Nessuno si aspettata un tale successo da una serie coreana, ma, di fatto, Squid Game non ha nulla da invidiare alle produzioni dei grandi colossi. Ecco perché è da vedere senza se e senza ma

Che sia un vero e proprio fenomeno di culto è un dato di fatto. Come è assodato che sia una tra le serie tv coreane di maggior successo in Italia come nel resto del mondo. Un tornado di click e di visualizzazioni per Squid Game che, in poco tempo, è arrivata nell’Olimpo dei più grandi. Il primo episodio risale al 2021 quando tutti eravamo ancora “schiavi” del Covid, e la serie tv è stata una vera e propria manna dal cielo per quelle giornate tristi e vuote. Più che altro, non solo ha innovato il mercato televisivo ma ha mostrato al mondo intero la cultura cosmopolita della Corea del Sud. In poco tempo, Squid Game ha macinato un consenso dopo l’altro, balzando in testa in tutte alle classifiche di gradimento degli utenti di Netflix. Nata come una serie autoconclusiva, in seconda battuta è si è deciso di ampliare il suo universo con nuovi e allettanti episodi. La seconda stagione (di soli 7 episodi) è online dal 26 dicembre scorso, la terza (e ultima) arriverà su Netflix entro la primavera. Al netto di qualsivoglia punto di vista, Squid Game è per davvero qualcosa di unico nel panorama mediale che stiamo vivendo: è una serie che gioca con i cliché di un mystery drama ma, allo stesso tempo, si getta in una critica sagace della società dei consumi e del mondo di oggi dove vince solo il “potere” del vil denaro.

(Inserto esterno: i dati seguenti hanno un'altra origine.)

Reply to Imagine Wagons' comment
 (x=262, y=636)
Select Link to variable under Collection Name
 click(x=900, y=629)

Squid Game: il gioco (morale) del calamaro che ha fatto impazzire il web

Il titolo è molto eloquente. Trae l’ispirazione dal gioco del calamaro, un popolare gioco per bambini praticato in Corea del Sud fin dagli anni Settanta. Il nome è dovuto alla forma del campo da gioco, riconducibile a quella di un calamaro. Il gioco prevede la divisione in due squadre: attaccanti e difensori. La serie ne riproduce gli aspetti e le regole basilari ma lo trasforma in una lotta all’ultimo sangue tra vinti e vincitori. Al centro del racconto c’è Seong, un uomo che ha perso tutto dalla vita, che viene rapito da un gruppo di ricchi facoltosi che hanno organizzato lo squid game su un’isola sperduta nel mare della Corea. Seong, insieme ad altri sprovveduti, lotta contro la vita e la morte per vincere un lauto compenso che verrà affidato all’unico sopravvissuto dei giochi. Nonostante Seong vince una sfida dopo l’altra, comincia a comprendere che c’è qualcosa di losco dietro gli Squid Game, comprendendo di un piano ben più crudele rispetto a quello che sembra.

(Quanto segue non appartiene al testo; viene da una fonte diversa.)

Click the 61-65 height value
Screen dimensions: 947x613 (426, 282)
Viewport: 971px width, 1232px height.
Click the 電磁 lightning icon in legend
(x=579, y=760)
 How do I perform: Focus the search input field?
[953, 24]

Una critica feroce al mondo di oggi

Al di là del mero intrattenimento e di una narrazione coinvolgentissima (nonostante la lunghezza di alcuni episodi), Squid Game è un prodotto originale sotto diversi aspetti. Dalla messa in scena così mimale rispetto a una serie americana o inglese; da uno sviluppo della storia che si prende i suoi tempi e dosandoli con sapienza; dalla caratterizzazione dei personaggi, così diversi ma uguali allo stesso modo; fino alle sue intenzioni. Squid Game, infatti, vuole essere una critica pungente e sagace a tutta la società dei consumi e alla società contemporanea, sobillata dalla voglia di apparire, di primeggiare su gli altri, e dal potere affabulante dei soldi. E racconta come gli scarti di questa società, sono disposti a tutto pur di fare il “salto di qualità”, convinti che il denaro e la sua bramosia possano risolvere tutti i problemi. Illuminante è l’esempio di Seong che, lungo il cammino e il suo percorso, comprende che il bene più prezioso di cui disponiamo è proprio la vita stessa.

Una seconda stagione interessante ma poco convincente

Come accade sempre, il successo genera altro successo. Benché la prima stagione di Squid Game ha la sua naturale conclusione, da qui si è partiti per ampliare lo spettro di indagine. E vediamo Seong, il vincitore della competizione, viaggiare nei meandri della società per debellare dall’interno il gruppo che organizza i giochi. Il malcapitato si troverà di nuovo imbrigliato in un pericolo più grande di lui. Pur conservando le sue qualità più originali, la seconda stagione di Squid Game ha perso il suo effetto novità, perdendosi in una storia poco incisiva e ripetitiva. Il creatore, però, promette una stagione 3 degna del nome che porta.